Non basta certo una telefonata a fugare le ombre accumulatesi nel corso di oltre un mese di rissa continua, ma è pur sempre la prima volta che i due vicepremier si parlano e l’importanza del colloquio viene esaltata subito dallo sblocco della legge più bloccata che ci fosse, quella che per ironia della sorte si chiama proprio Sblocca cantieri. In realtà la mediazione si sarebbe trovata anche senza il colpo di cellulare, preparato con cura degna dell’alta diplomazia da Giorgetti per il Carroccio e da Spadafora per i 5S. I capigruppo al Senato Romeo e Patuanelli ci lavoravano già da qualche giorno e l’intesa si sarebbe trovata forse nel vertice di lunedì sera se Conte, probabilmente alla ricerca di una vittoria politica, non avesse messo sul tavolo la richiesta impossibile di un ritiro secco del testo leghista.

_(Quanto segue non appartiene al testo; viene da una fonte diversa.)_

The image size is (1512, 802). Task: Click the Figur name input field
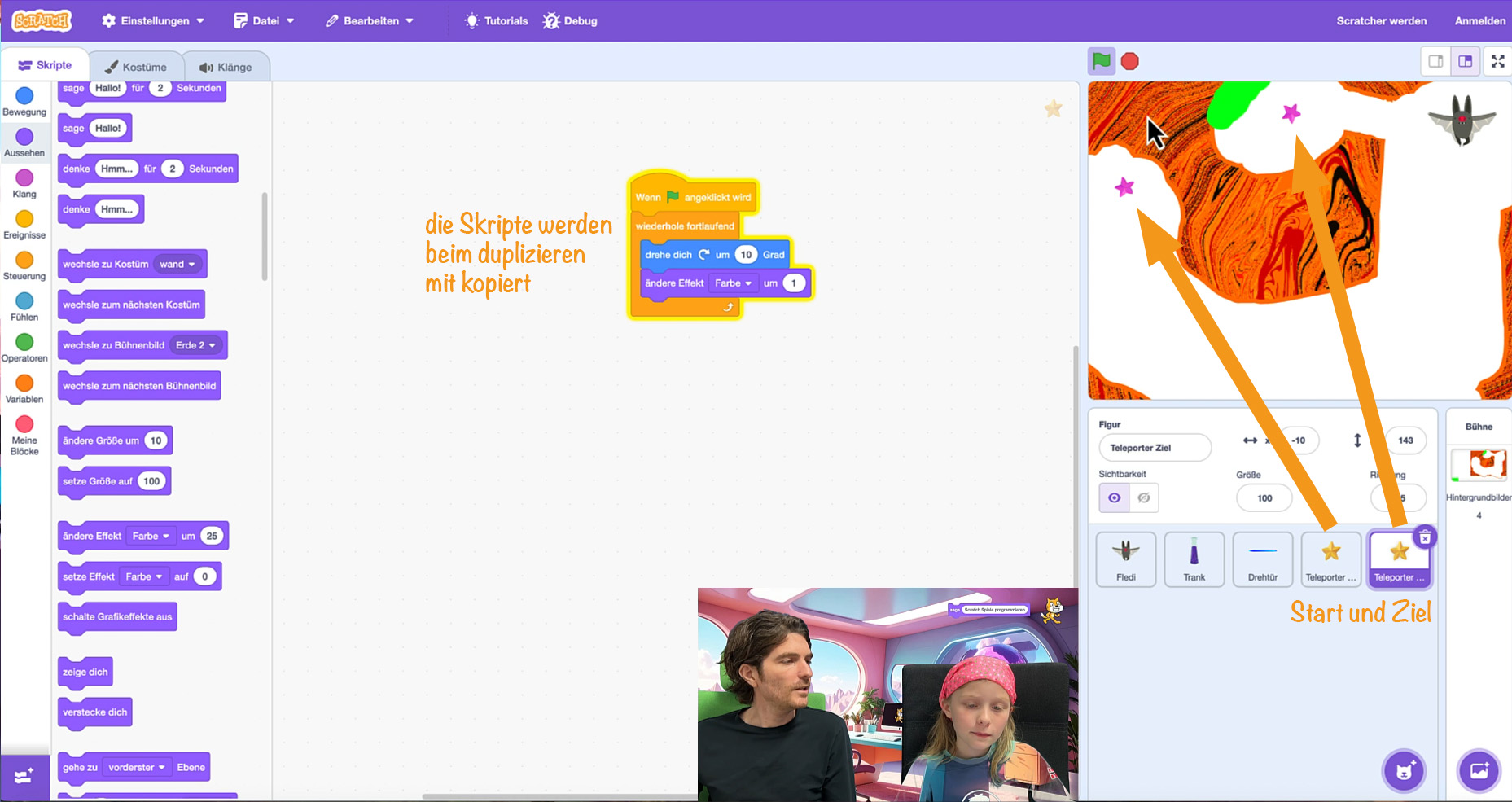pos(1155,448)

Ma già ieri mattina, dopo la sfuriata notturna del premier, l’ottimismo era tornato a regnare. Il rischio che tutto saltasse rendendo impossibile la conversione del decreto c’era. Conte tornava a chiedere con toni accorati a Salvini di ritirare il suo emendamentone. Ma il capo leghista dava invece l’accordo per già quasi fatto. Poi il colloquio diretto tra i due leader ha sciolto gli ultimi nodi. Il risultato finale della mediazione non differisce in realtà molto da quello uscito dalla commissione Bilancio. Nella sostanza la bomba di Salvini è quasi un petardo. Ma in politica l’immagine conta quanto e più della sostanza e su quel piano il leghista, avendo imposto la parziale sospensione del codice degli appalti senza neppure consultare il capo del governo, esce premiato. Al contrario di Conte, ridotto al rango di comprimario.

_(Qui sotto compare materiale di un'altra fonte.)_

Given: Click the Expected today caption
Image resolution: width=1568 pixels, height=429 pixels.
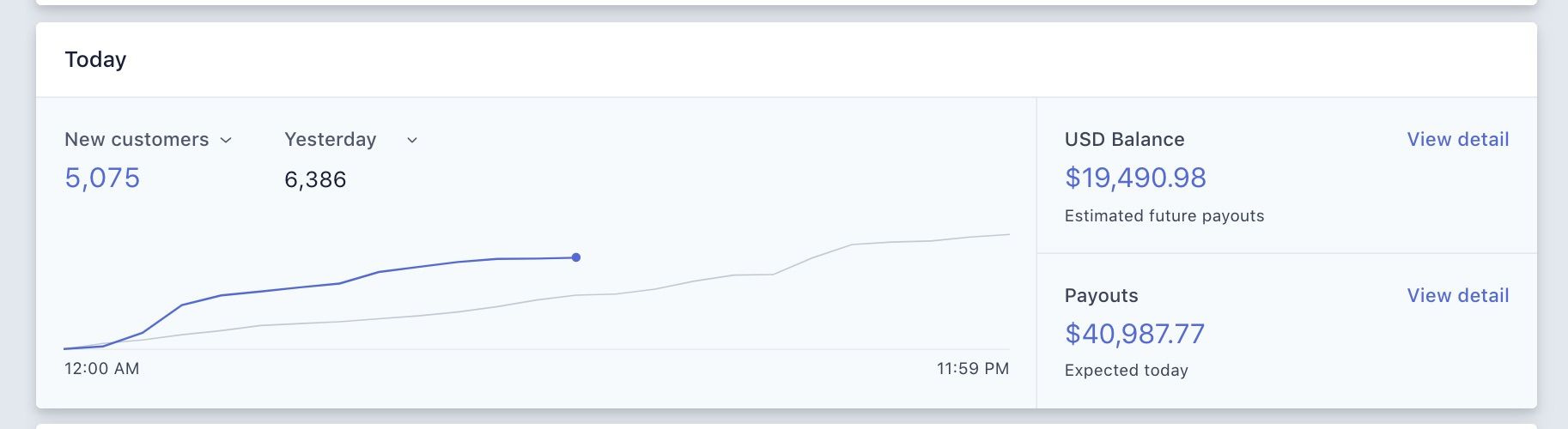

I due leader potrebbero forse vedersi prima di venerdì, quando dovrebbe svolgersi il vertice con Conte e probabilmente anche la riunione del cdm in sospeso sin dalla notte delle elezioni. Sarà quello il primo momento della verità. Nonostante i decibel ieri siano un po’ calati l’incidente è possibile e Conte è andato a un passo dal dimettersi già dopo l’incidente notturno sullo Sblocca cantieri.

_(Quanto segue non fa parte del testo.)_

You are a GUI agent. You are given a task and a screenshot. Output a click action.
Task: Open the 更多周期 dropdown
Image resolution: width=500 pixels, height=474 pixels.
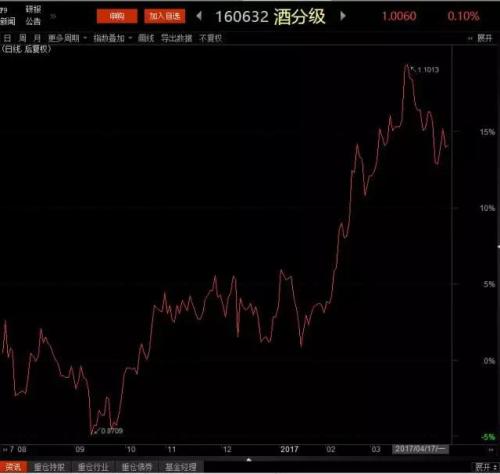(x=67, y=38)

Nelle stesse ore, ieri mattina, Di Maio è salito al Colle per un colloquio con Sergio Mattarella. Ha detto chiaramente di voler andare avanti con questo governo e assicurato che non offrirà pertanto alcun appiglio a Salvini per rompere. Ma nonostante la schiarita di ieri, il leader politico dei 5S ha ammesso senza giri di parole di non avere alcuna certezza sulle intenzioni di Salvini. Il leghista insiste nel dire di voler proseguire, la disponibilità mostrata sullo Sblocca cantieri sembra confermarlo. Ma il vincitore delle elezioni europee, in mattinata, aveva anche fissato una data precisa: «Se tra 15 giorni ci ritroviamo con gli stessi ritardi e rinvii è un problema». Il sospetto di Di Maio è che il leghista voglia nascondere l’intenzione di trasformare subito il bottino delle europee in seggi sonanti nel Parlamento italiano per imporre l’immagine del leader attento solo agli interessi del Paese, salvo poi cogliere l’occasione per far saltare tutto in luglio, per andare al voto in settembre. Di appigli possibili, di incidenti dietro l’angolo, ce ne sono a mazzi. A partire dalla Tav per arrivare alla richiesta di sostituzione di tre ministri pentastellati, alla quale il capo della Lega continua ad alludere.
Ma quali siano le vere intenzioni di Matteo Salvini lo diranno solo le prossime settimane e il capo dello Stato avverte un’urgenza anche più incalzante: quella che passa per i conti pubblici e il rapporto con l’Unione europea. Lui e Di Maio hanno discusso ieri di uno dei problemi più brucianti sul tavolo del governo, l’indicazione del prossimo commissario europeo, poi il presidente è passato a raccomandare la massima attenzione per i conti pubblici. Ancor più delle tensioni che minacciano di lasciare l’Italia senza governo in poche settimane, è l’onda montante della tempesta economica e finanziaria il cruccio del Colle.
Oggi arriverà la replica della commissione alla lettera inviata dall’Italia. Saranno contestati non solo i conti del 2019 ma anche quelli del 2018, l’eredità del governo Gentiloni. Sembra certo che la commissione avvierà, «consigliandola» agli stati, membri, l’avvio di una procedura d’infrazione per debito. In concreto il commissariamento per almeno cinque anni. In questo caso «avvieremmo una trattativa», dice il ministro dell’Economia Tria. La traduzione è semplice: una manovra correttiva che potrebbe anche essere apertamente suggerita da Bruxelles. Lo scostamento è in realtà lieve, intorno ai 3 mld e mezzo. Si tratterebbe di una manovra per nulla proibitiva, anche se pesante sul piano politico. Ma molto dipenderà dalle reazioni di Salvini. Se saranno ruggenti spingeranno il già teso rapporto lungo una china pericolosissima e renderanno ancora più gelido il rapporto con Conte.